The song became a local sports standard, but it's enjoying a big revival this season as part of a new tradition after home victories.
[...]
Fabian said his first plan was to ask Cub fan Jimmy Buffett to change the words of his hit "Margaritaville" for a song called "Wrigleyville."
But Fabian said this idea wasted away when he heard program host Roy Leonard interviewing Steve Goodman one morning in February 1984.
He realized that not only did Goodman have better hometown-fan cred than Buffett (who grew up in the Deep South), but also that commissioning Goodman to write the theme would be "a fun, good-natured tweak" at the excessively earnest Dallas Green.
Goodman had the musical bona fides. He'd been recording, writing and touring on the folk circuit for more than a dozen years, and was best known to casual music fans as the composer of "The City of New Orleans" ("Good mornin', America, how are ya?"), a Top 20 hit for Arlo Guthrie in 1972. (Music video link)
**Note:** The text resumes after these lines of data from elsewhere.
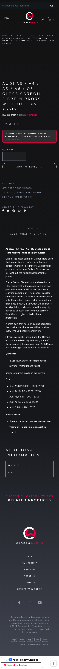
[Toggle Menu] (6, 17)
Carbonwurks (23, 197)
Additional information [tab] (29, 234)
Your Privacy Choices (25, 659)
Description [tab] (29, 229)
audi (11, 193)
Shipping (29, 569)
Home (5, 35)
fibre (29, 193)
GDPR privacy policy (29, 589)
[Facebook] (3, 211)
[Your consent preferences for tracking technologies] (53, 663)
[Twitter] (8, 211)
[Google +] (19, 211)
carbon (20, 193)
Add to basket (28, 167)
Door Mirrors (40, 35)
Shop (29, 557)
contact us (13, 139)
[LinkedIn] (25, 211)
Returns (29, 576)
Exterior (20, 35)
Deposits (29, 582)
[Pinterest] (13, 211)
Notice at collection (16, 665)
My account (29, 563)
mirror (37, 193)
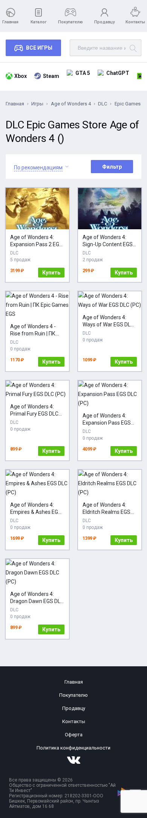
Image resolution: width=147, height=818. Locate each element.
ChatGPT (117, 73)
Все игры (39, 48)
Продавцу (104, 22)
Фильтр (112, 167)
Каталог (39, 22)
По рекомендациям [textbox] (38, 168)
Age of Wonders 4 (71, 103)
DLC (102, 103)
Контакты (135, 22)
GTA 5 (82, 73)
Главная (10, 22)
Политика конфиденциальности (73, 748)
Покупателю (70, 22)
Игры (37, 103)
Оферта (74, 734)
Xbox (20, 76)
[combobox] (38, 166)
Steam (51, 76)
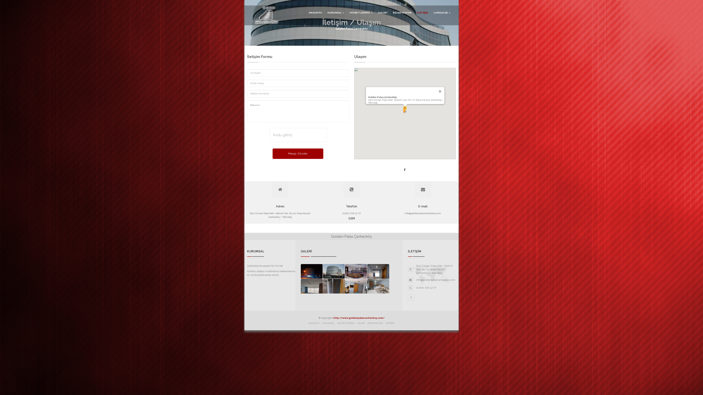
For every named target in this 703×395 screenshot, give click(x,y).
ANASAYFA (313, 323)
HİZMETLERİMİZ (345, 323)
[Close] (440, 91)
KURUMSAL (328, 323)
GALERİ (361, 323)
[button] (405, 110)
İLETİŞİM (390, 323)
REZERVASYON (375, 323)
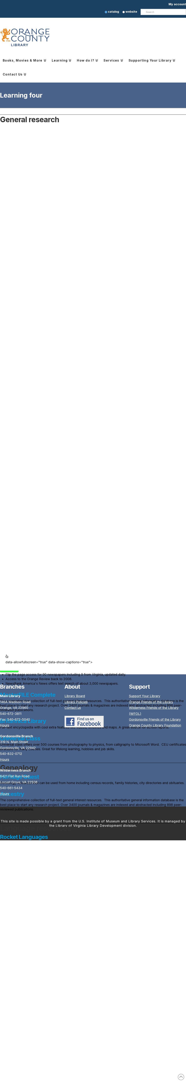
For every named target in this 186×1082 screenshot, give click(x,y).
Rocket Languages (24, 836)
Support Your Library (144, 696)
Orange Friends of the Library (151, 702)
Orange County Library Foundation (155, 725)
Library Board (74, 696)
Fabian didn't have to ask twice. A week later, Goodman, for whom experimental leukemia treatments had failed, was back at the station, guitar in hand. The sunny, bouncy, infectious "Go Cubs Go" "flat out blew us away," Fabian said.
"For all its exuberance, the song was merely the alter ego of `Dying Cub Fan,'" wrote Clay Eals in "Facing the Music" ($29.95, ECW Press), a Goodman biography published earlier this year. "In its fatalism (`Dying Cub Fan') was as devoted and affectionate as `Go Cubs Go' was in its blind faith."
Team and station executives loved it and so did the fans, particularly when the 1984 team began more often than not making good on the song's promise that "the Cubs are gonna win today."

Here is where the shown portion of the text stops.